Collected data:

....

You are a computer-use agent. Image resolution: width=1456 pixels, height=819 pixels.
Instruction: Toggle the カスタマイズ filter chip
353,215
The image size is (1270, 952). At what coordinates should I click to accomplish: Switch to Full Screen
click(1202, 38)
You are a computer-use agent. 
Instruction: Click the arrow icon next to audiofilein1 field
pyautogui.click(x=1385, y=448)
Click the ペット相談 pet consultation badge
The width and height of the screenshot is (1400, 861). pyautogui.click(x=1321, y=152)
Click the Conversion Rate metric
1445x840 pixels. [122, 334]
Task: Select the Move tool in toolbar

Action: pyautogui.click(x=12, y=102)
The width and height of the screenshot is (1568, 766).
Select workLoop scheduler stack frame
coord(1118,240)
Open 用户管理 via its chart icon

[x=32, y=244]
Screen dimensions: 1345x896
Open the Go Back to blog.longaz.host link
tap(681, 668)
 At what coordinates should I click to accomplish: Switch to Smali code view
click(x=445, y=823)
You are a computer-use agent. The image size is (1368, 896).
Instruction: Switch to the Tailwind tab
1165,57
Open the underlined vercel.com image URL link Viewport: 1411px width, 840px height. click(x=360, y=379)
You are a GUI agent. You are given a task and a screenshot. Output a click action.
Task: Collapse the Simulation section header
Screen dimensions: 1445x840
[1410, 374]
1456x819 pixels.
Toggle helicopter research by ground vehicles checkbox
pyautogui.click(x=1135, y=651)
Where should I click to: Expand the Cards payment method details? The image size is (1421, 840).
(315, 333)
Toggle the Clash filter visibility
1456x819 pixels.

....

Filter the records for lines containing the word "computer" and copy each one.

You are a computer-use agent. Image resolution: width=1456 pixels, height=819 pixels.
You are a computer-use agent. 
You are a computer-use agent. The image size is (1368, 896).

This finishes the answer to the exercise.